The hot combustion gases flowing through the ducts) subjects those components to high temperatures and thermal stresses. Hot spots or areas of high thermal stress have been shown to develop within certain areas of the duct due in part to separation of the combustion gases from an inner or hot side surface of the duct. There are certain respective cross sectional flow areas of a duct between a forward or inlet end and an aft or outlet end of the duct. Typically, the cross sectional flow area of the duct will converge or decrease continuously between the forward end and the aft end. Traditionally, this was done to prevent separation between the hot combustion gases and the inner surface of the duct, thereby reducing the thermal stresses within the duct.

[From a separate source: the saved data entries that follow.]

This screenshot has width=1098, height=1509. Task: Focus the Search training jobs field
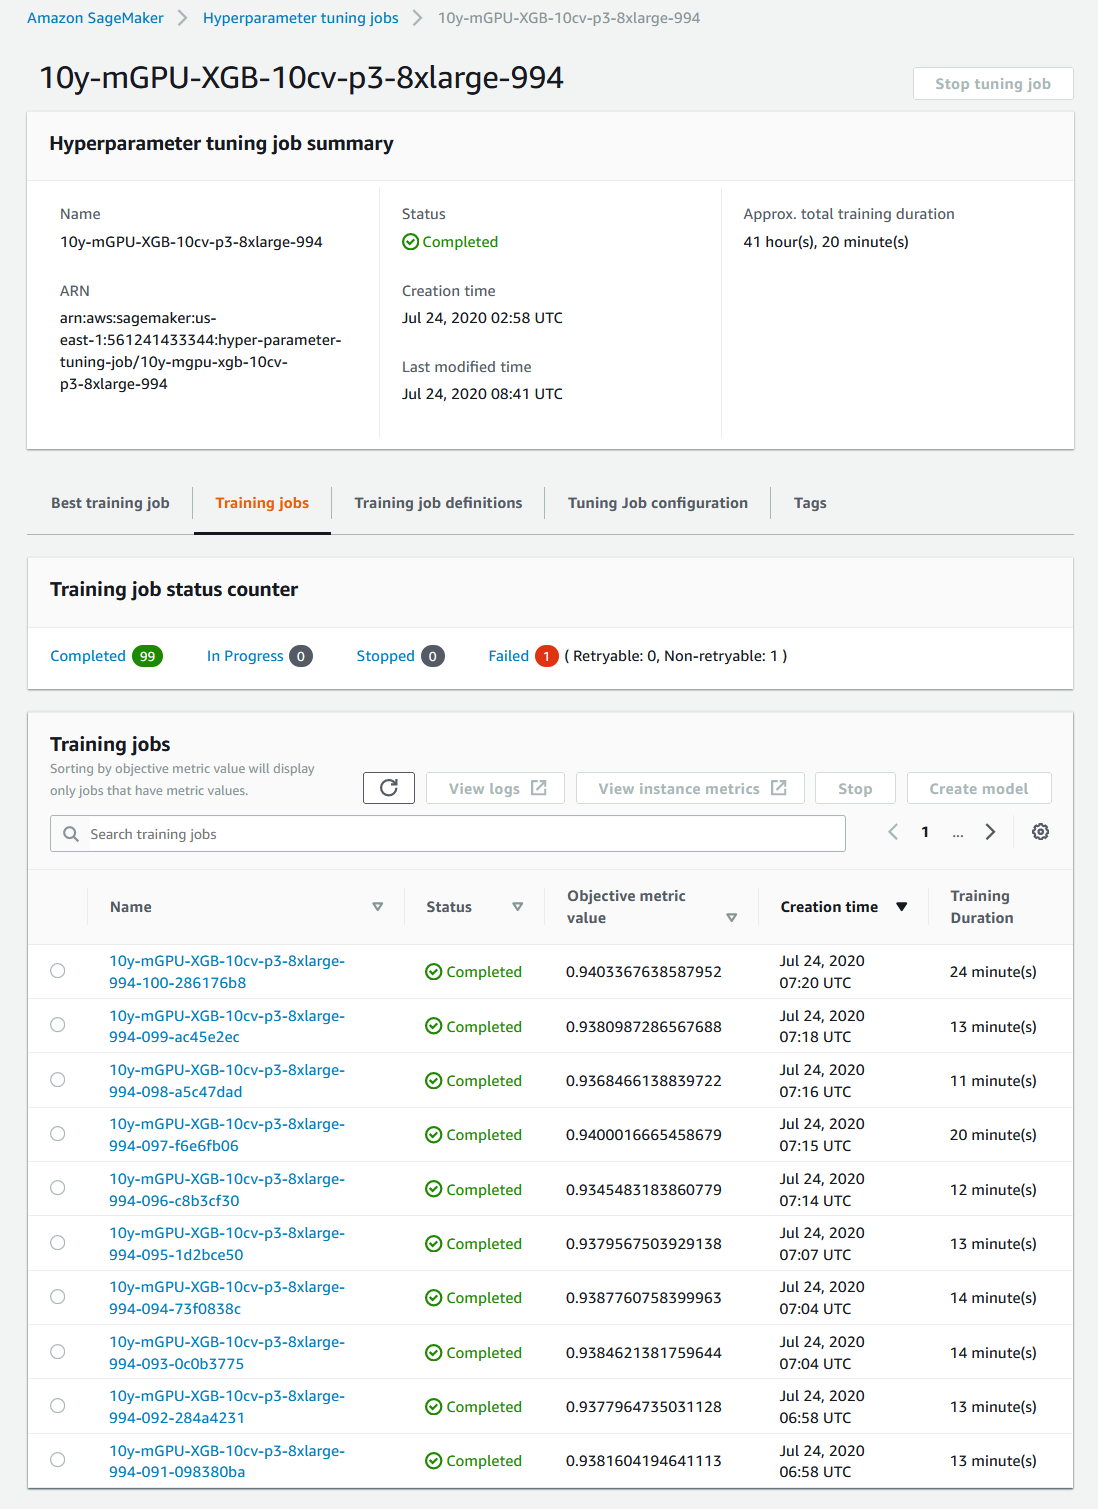[x=460, y=834]
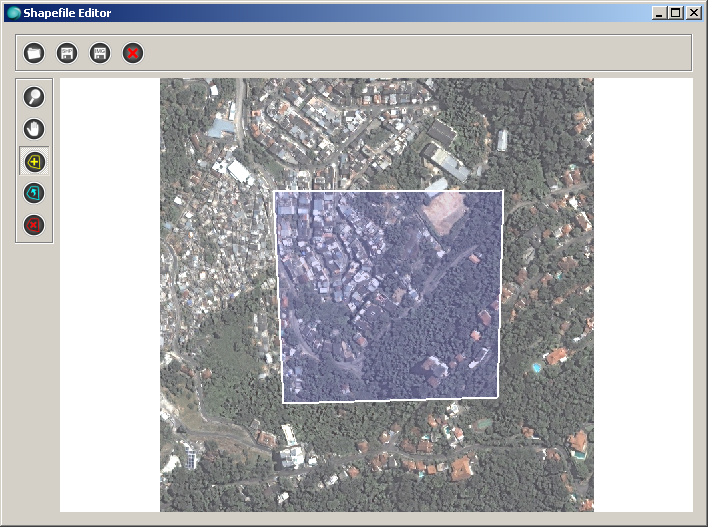Click the red X close-file icon

132,53
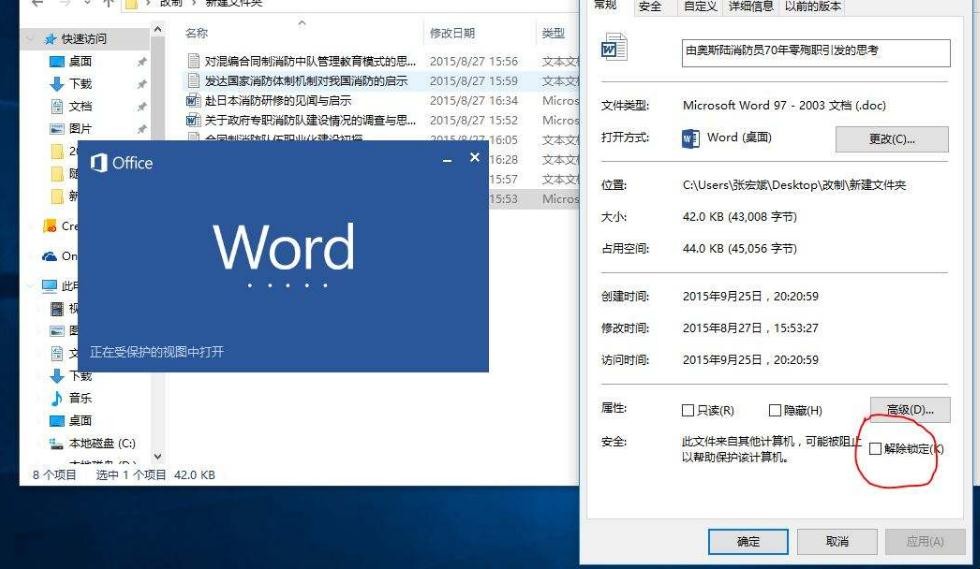Click the Office logo on splash screen
980x569 pixels.
point(99,163)
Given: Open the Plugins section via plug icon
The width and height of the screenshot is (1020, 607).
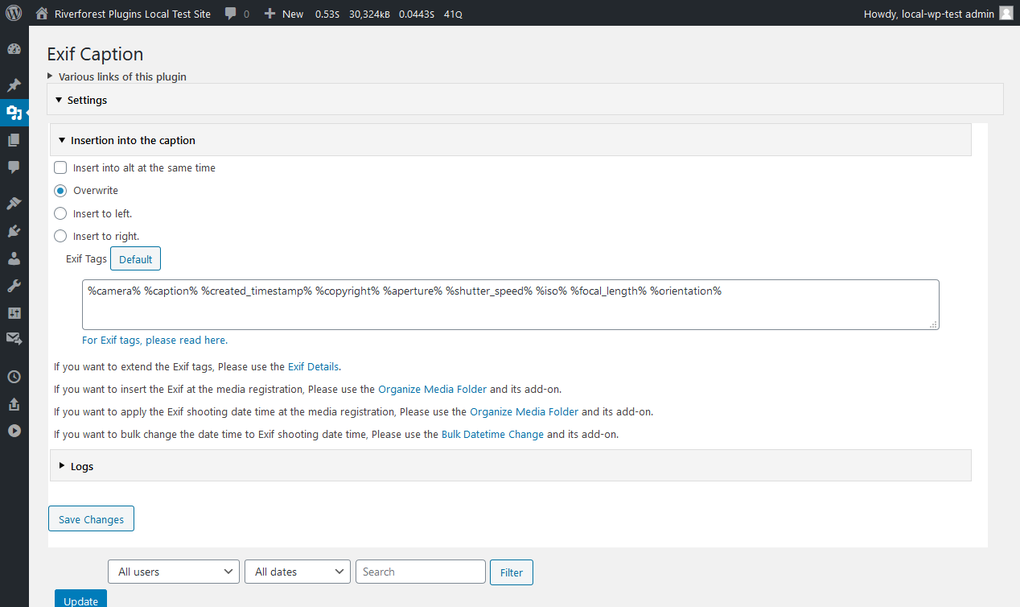Looking at the screenshot, I should [14, 231].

Although this design is generally effective for reducing hot spots within a hot gas path duct of a combustor having a single combustion zone, it is less effective for a combustor that includes a secondary combustion zone that is downstream from the primary combustion zone such as a combustor that incorporates late lean fuel injection technology. In particular, a combustor that incorporates late lean fuel injection technology requires additional pressurized air to be injected in to the hot gas path downstream from the primary combustion zone to support combustion in the secondary combustion zone. Injection of the pressurized air results in increased mass flow within the duct at and downstream from the injection point which results in increased velocity of the combustion gases, thereby resulting in increased heat transfer coefficients on the inner or hot side of the duct. Therefore, an improved hot gas path duct or liner for routing the hot combustion gases from the combustor to the inlet of the turbine that incorporates late lean fuel injection would be useful.